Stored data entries

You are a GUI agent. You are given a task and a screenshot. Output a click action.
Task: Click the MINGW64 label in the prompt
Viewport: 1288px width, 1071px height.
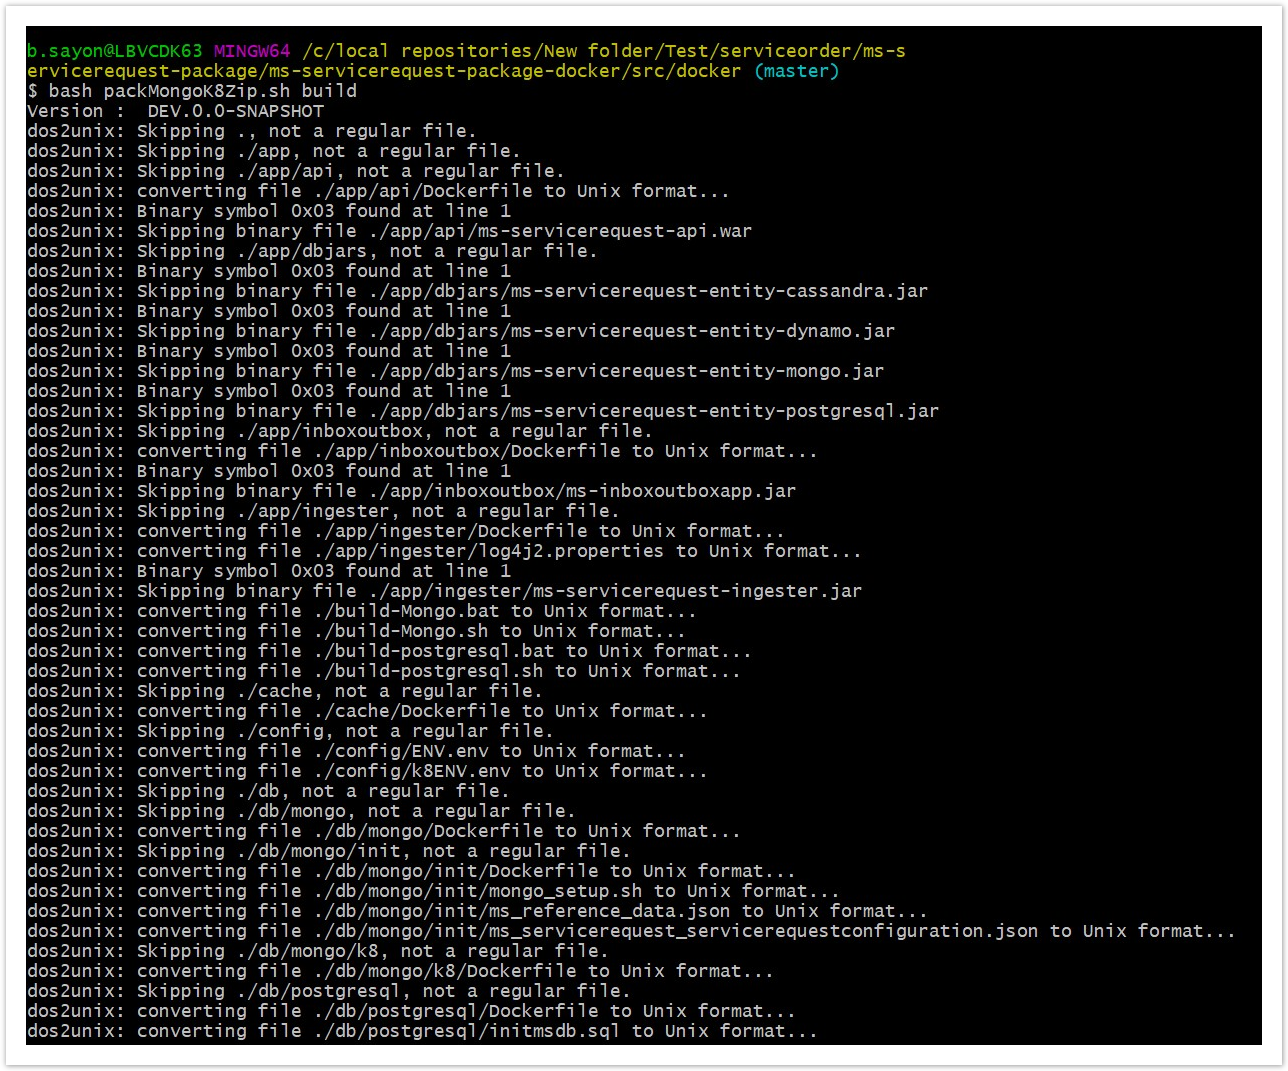[252, 51]
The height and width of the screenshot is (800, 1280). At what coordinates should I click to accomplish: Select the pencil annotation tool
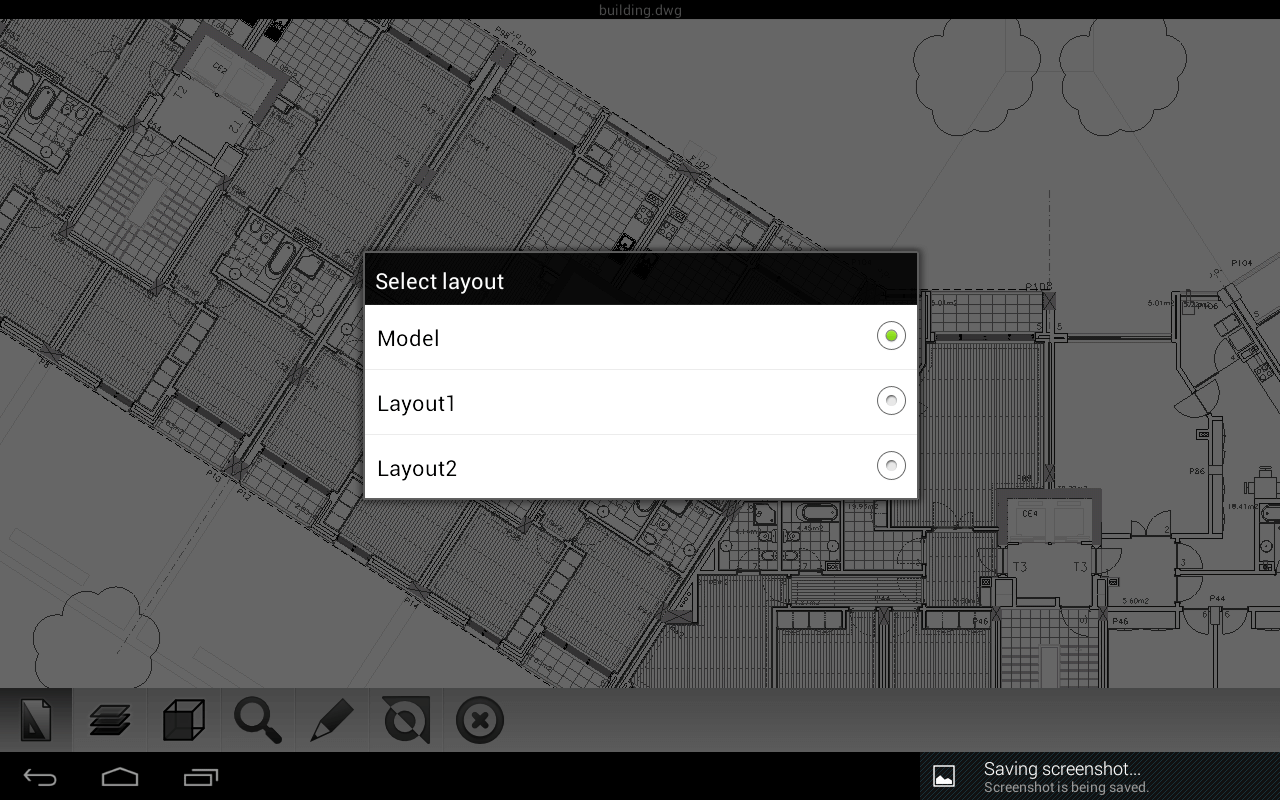click(x=332, y=719)
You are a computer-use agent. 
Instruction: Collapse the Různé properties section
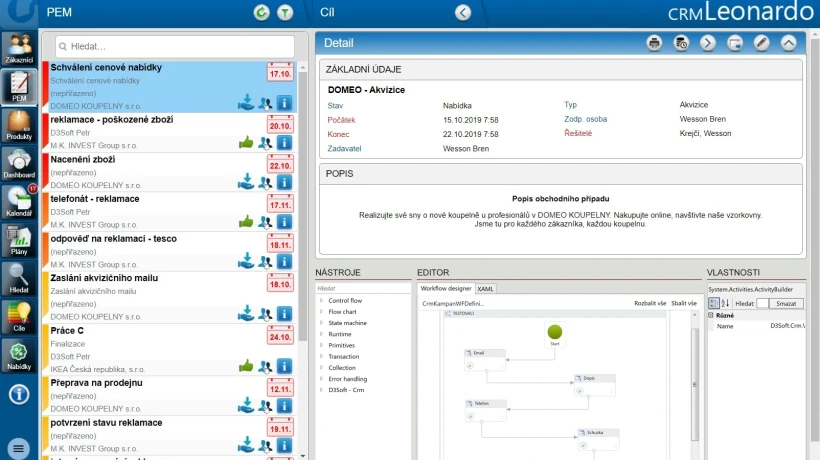click(711, 315)
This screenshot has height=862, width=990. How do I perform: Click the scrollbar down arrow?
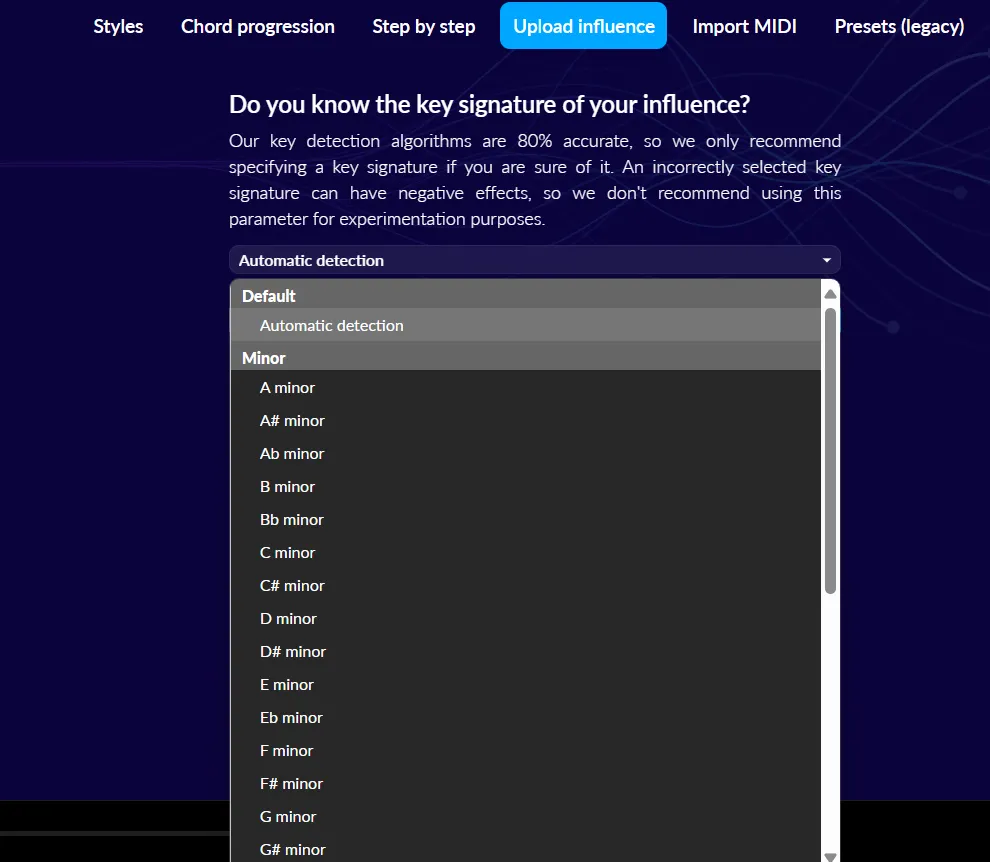tap(830, 856)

What the task requires: Excluding the pictures, reproduce every entry exactly as given.

Result of the exercise:
You are a GUI agent. You are given a task and a screenshot. Output a click action.
Task: Click the MINGW64 label in the prompt
Viewport: 1288px width, 1071px height.
[252, 51]
The height and width of the screenshot is (800, 1280). At what coordinates should I click to accomplish: Select the pencil annotation tool
click(x=332, y=719)
You are a computer-use agent. 
Instruction: Collapse the Různé properties section
click(711, 315)
This screenshot has height=862, width=990. How do I perform: Click the scrollbar down arrow?
tap(830, 856)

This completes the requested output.